Task description: Set down the records again, keeping each line exactly as it is.

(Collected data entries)
Content starts

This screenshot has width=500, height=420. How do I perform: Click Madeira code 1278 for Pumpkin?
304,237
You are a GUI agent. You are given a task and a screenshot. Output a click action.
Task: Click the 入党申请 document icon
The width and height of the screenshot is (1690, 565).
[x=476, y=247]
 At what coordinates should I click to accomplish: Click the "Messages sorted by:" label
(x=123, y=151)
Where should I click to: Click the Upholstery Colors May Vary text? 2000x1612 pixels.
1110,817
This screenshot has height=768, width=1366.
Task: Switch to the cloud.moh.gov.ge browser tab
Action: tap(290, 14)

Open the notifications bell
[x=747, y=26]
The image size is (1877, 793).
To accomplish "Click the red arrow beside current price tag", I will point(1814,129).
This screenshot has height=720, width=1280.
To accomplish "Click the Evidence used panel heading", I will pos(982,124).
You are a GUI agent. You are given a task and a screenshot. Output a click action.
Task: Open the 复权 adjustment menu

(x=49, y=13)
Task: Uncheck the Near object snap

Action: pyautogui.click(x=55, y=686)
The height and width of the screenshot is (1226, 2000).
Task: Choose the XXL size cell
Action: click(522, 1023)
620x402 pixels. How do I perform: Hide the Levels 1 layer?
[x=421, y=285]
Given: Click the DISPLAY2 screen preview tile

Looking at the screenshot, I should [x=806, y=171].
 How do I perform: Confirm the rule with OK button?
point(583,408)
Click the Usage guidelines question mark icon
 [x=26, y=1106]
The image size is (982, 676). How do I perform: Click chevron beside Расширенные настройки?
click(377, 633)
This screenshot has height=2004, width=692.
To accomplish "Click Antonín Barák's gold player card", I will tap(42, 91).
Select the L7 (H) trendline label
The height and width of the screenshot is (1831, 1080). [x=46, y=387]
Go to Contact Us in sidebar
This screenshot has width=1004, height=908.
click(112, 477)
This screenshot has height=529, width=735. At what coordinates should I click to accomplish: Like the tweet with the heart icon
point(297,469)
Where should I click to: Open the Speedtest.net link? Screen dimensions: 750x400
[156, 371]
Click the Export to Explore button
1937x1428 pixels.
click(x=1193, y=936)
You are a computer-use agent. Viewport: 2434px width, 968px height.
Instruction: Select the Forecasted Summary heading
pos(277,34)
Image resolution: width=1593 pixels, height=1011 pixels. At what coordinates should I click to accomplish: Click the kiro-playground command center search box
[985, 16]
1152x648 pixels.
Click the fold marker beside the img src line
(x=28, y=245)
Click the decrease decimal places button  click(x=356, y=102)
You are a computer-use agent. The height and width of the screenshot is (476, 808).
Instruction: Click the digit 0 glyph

Content ends

Exercise output:
This screenshot has width=500, height=420. How do I perform: Click Madeira code 1278 for Pumpkin?
304,237
You are a GUI agent. You are given a task and a screenshot. Output a click action.
Task: Click the 入党申请 document icon
The width and height of the screenshot is (1690, 565).
[x=476, y=247]
 At what coordinates should I click to accomplish: Click the "Messages sorted by:" label
(x=123, y=151)
Where should I click to: Click the Upholstery Colors May Vary text? 2000x1612 pixels.
1110,817
This screenshot has height=768, width=1366.
Task: Switch to the cloud.moh.gov.ge browser tab
Action: tap(290, 14)

Open the notifications bell
[x=747, y=26]
The image size is (1877, 793).
To accomplish "Click the red arrow beside current price tag", I will point(1814,129).
This screenshot has height=720, width=1280.
To accomplish "Click the Evidence used panel heading", I will pos(982,124).
You are a GUI agent. You are given a task and a screenshot. Output a click action.
Task: Open the 复权 adjustment menu

(x=49, y=13)
Task: Uncheck the Near object snap

Action: pyautogui.click(x=55, y=686)
The height and width of the screenshot is (1226, 2000).
Task: Choose the XXL size cell
Action: click(522, 1023)
620x402 pixels. How do I perform: Hide the Levels 1 layer?
[x=421, y=285]
Given: Click the DISPLAY2 screen preview tile

Looking at the screenshot, I should [x=806, y=171].
 How do I perform: Confirm the rule with OK button?
point(583,408)
Click the Usage guidelines question mark icon
 [x=26, y=1106]
The image size is (982, 676). How do I perform: Click chevron beside Расширенные настройки?
click(377, 633)
This screenshot has height=2004, width=692.
To accomplish "Click Antonín Barák's gold player card", I will tap(42, 91).
Select the L7 (H) trendline label
The height and width of the screenshot is (1831, 1080). [x=46, y=387]
Go to Contact Us in sidebar
This screenshot has width=1004, height=908.
click(112, 477)
This screenshot has height=529, width=735. At what coordinates should I click to accomplish: Like the tweet with the heart icon
point(297,469)
Where should I click to: Open the Speedtest.net link? Screen dimensions: 750x400
[156, 371]
Click the Export to Explore button
1937x1428 pixels.
click(x=1193, y=936)
You are a computer-use agent. Viewport: 2434px width, 968px height.
Instruction: Select the Forecasted Summary heading
pos(277,34)
Image resolution: width=1593 pixels, height=1011 pixels. At what coordinates should I click to accomplish: Click the kiro-playground command center search box
[985, 16]
1152x648 pixels.
Click the fold marker beside the img src line
(x=28, y=245)
Click the decrease decimal places button  click(x=356, y=102)
You are a computer-use agent. The height and width of the screenshot is (476, 808).
Instruction: Click the digit 0 glyph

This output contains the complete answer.